まず、なぜ26インチぐらいでフルスペックハイビジョンテレビ(画素数1920×1080)が発売されないのか?

多くの視聴者を集めて、普通のテレビの上下を切って横長にした映像と、同じ画面のHDTVを並べてブラインド・テストを行うと、20インチ前後では、ほとんどの人に見分けがつかなかった。30インチを超えると、半分ぐらいの人が見分けられるようになり、40インチぐらいの大型スクリーンになると全員がわかるようになる。

見分けがつかないのなら23〜26インチという普及帯に高額なフルスペックハイビジョンを投入する必要はないわけです。
23〜26インチといった普及帯には高額なフルスペックを使わなくとも十分。
高額なフルスペックを使わないことで価格を抑えることも出来ます。


なんだ、技術的に出来ないんじゃなくて、やっても仕方ないからやらないのか。
すごく納得。
メーカーが大画面テレビにチカラを入れてる理由も頷けますね。
だって「大画面でないと見分けがつかない」んだもん。


もうひとつの、なぜ地上デジタルの単体チューナーが出ないのかという疑問。
これは2005年までの統計ペースでデジタルチューナー搭載テレビの普及が進むと、2011年のアナログ停波のときには全国1億3千万台のテレビのうち1億台近くのテレビがアナログのまま残ることになります。
そんな状態でアナログ停波なんかしたら1億台近いテレビがすべて粗大ゴミと化し、視聴者はパニックになるでしょう。
他にもアナアナ変換の問題もあって2011年にアナログ停波は無理。2016年ぐらいまでアナログ放送は延長されるんじゃないかという見込みです。
そしてデジタルチューナー搭載機の普及が進まなければ、国費でアナデジコンバーターを配ることも検討されるのではないかという予測もあります。

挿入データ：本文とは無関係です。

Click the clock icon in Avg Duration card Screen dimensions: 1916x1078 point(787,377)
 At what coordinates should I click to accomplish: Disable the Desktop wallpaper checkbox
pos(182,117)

そう考えると単体チューナーを発売しても無駄なわけです。
どうせ2011年にはアナログ停波なんて出来っこない。
それなら地デジチューナーを搭載しないことで価格を抑え、競争力のある製品を作った方がマシ。
国費でアナデジコンバーターを配ることになるのなら、地デジチューナーなんて元々付けなくてもいいでしょ? と。
自腹でカネを出してチューナー搭載機を買った人と、国費で配られた人のあいだに格差が生じて、それはそれで大問題になりますから。
これもすごく納得。
こっちも技術的に出来ないんじゃなくて、やっても仕方ないからやらないのね。


やっても仕方ないからやらないっていうのが技術屋的な考え方で自分はすごく納得出来たなぁ。
その分、今年の春に地デジチューナー搭載テレビへの買い換えを考えてたけれど、買い換える気はなくなったなぁ。

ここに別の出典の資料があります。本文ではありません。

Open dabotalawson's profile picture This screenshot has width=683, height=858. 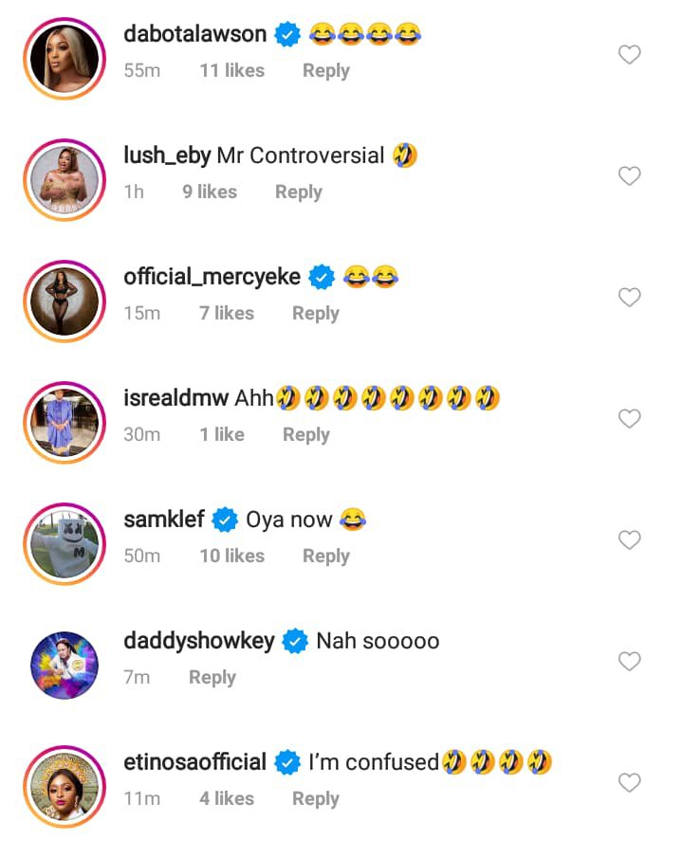tap(65, 56)
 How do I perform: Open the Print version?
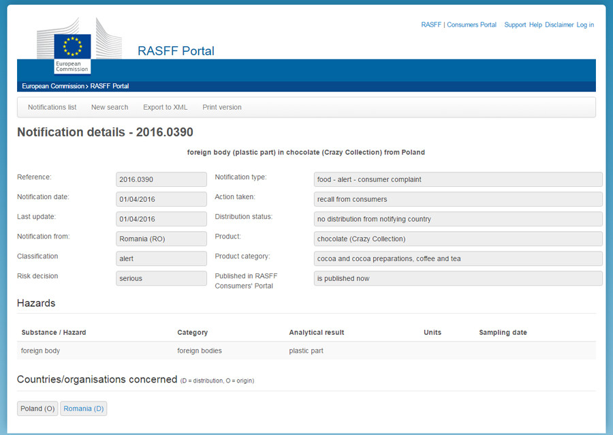222,107
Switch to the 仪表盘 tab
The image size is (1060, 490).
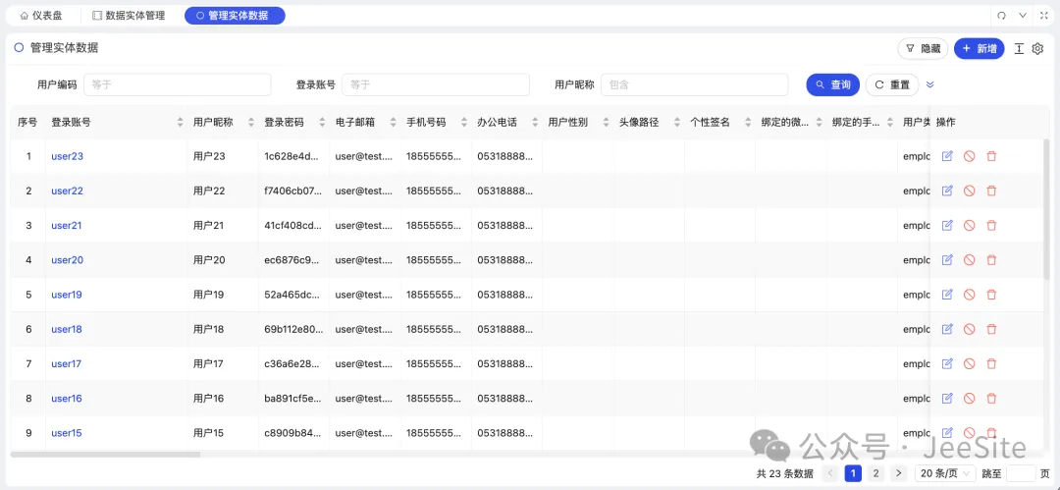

フルスペックと地デジの疑問はとけたけれど、ひとつ疑問が生まれました。


いまテレビ放送に使ってるVHF帯を電気通信事業者に明け渡し、電波の適正利用を促すというのが地デジ移行の理由のひとつですが、果たしてVHF帯が欲しい事業者なんているんですかね?
この本の「電波とは何か」という項を読んでいてそう思ったのですが。
この辺もちょっと調べてみないといけないですね。